═════ THE RECORDS
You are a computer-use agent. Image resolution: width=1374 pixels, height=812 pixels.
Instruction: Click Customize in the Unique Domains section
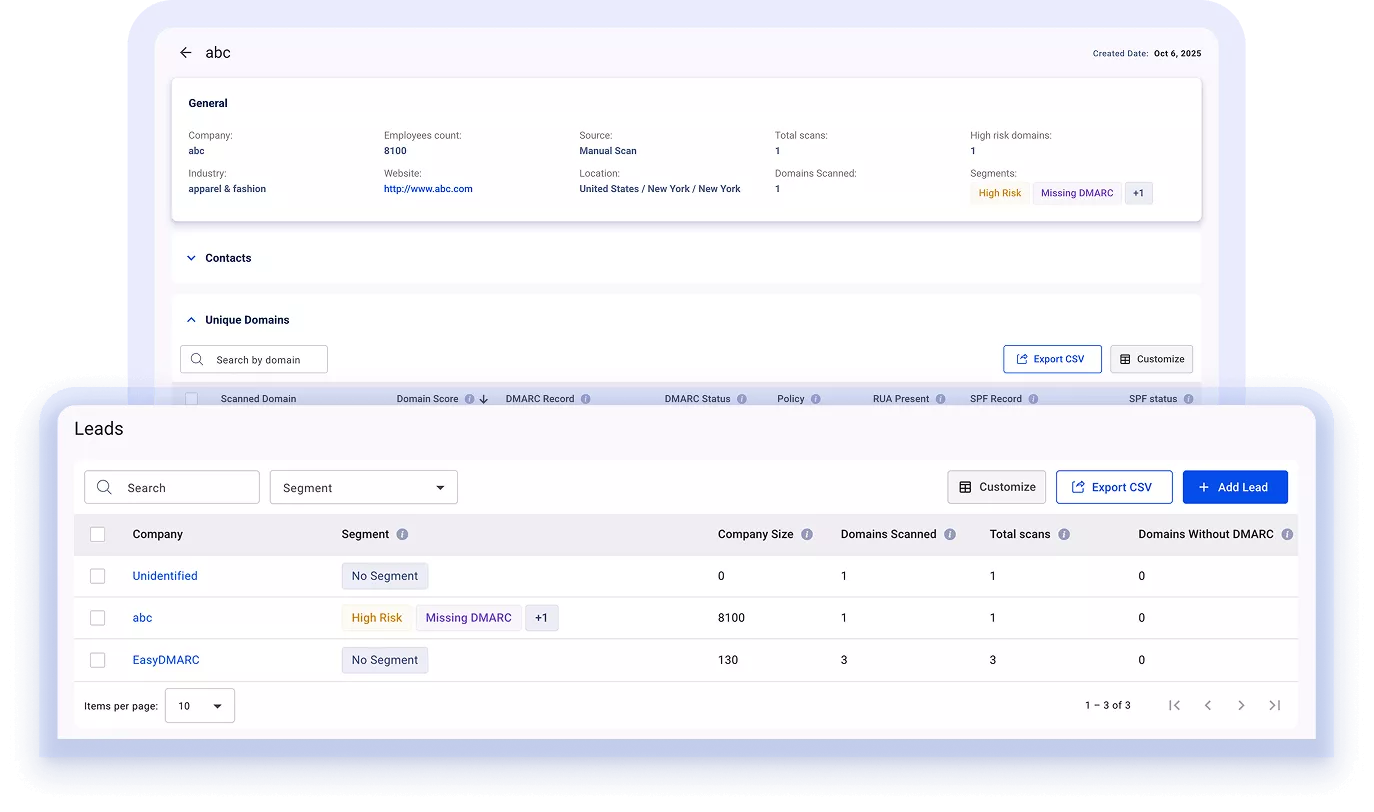coord(1151,359)
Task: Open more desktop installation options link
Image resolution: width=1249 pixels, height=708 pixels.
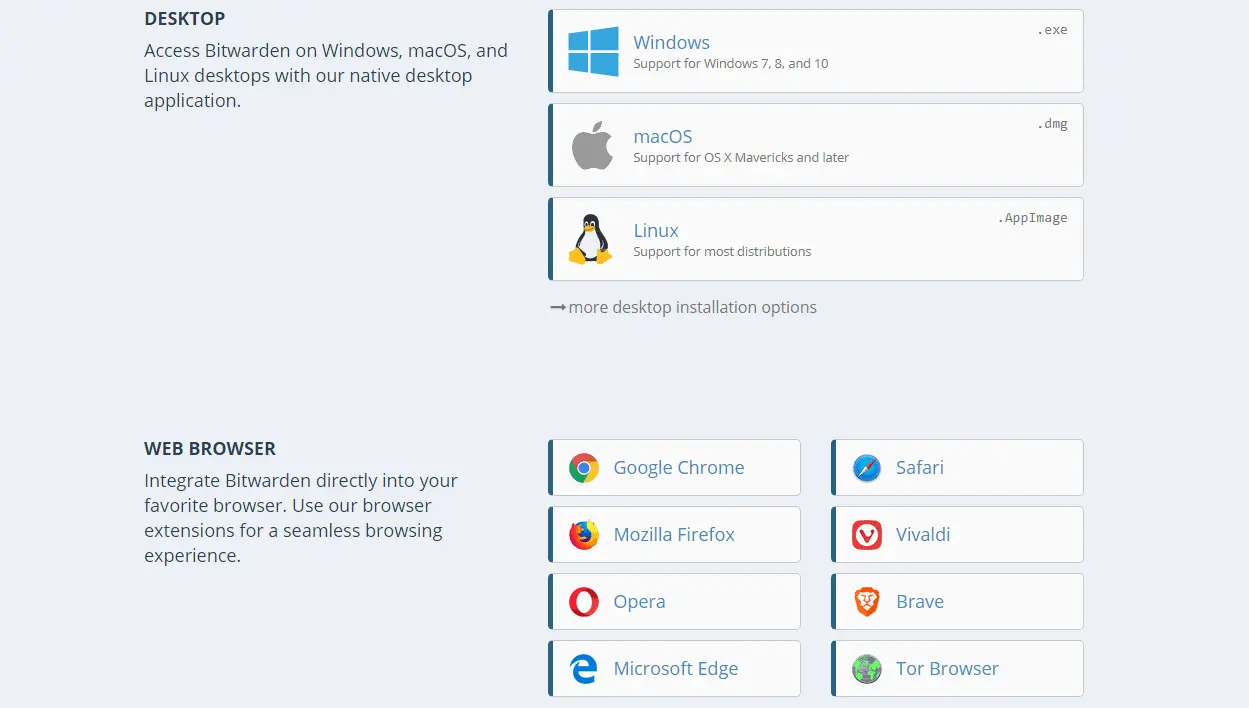Action: [x=692, y=308]
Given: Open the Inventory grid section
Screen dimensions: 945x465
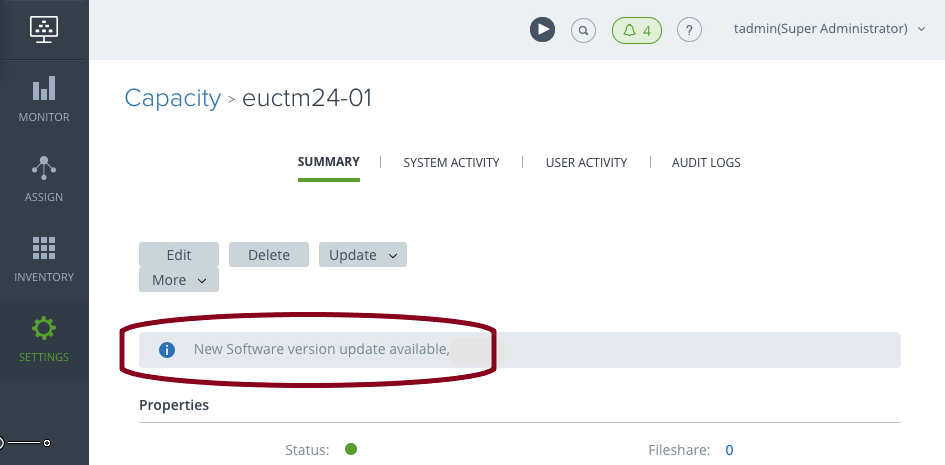Looking at the screenshot, I should (44, 259).
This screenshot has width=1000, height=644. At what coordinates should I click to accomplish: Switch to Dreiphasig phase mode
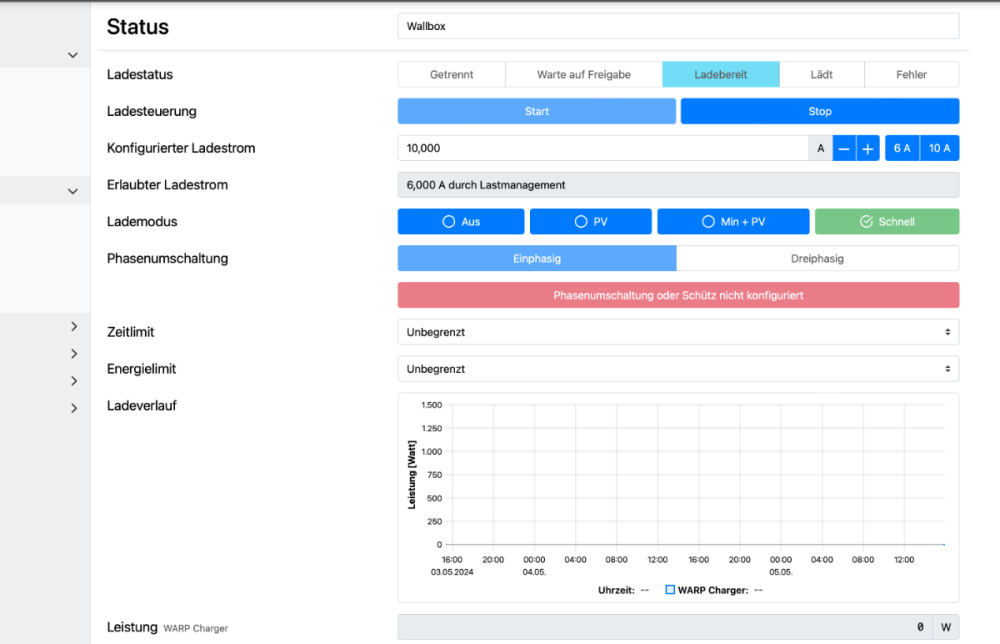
══════════
### TASK STATEMENT
Identify all lines in the records above with the word "Open".

### TASK OUTPUT
Task: Open more desktop installation options link
Given: Open the Inventory grid section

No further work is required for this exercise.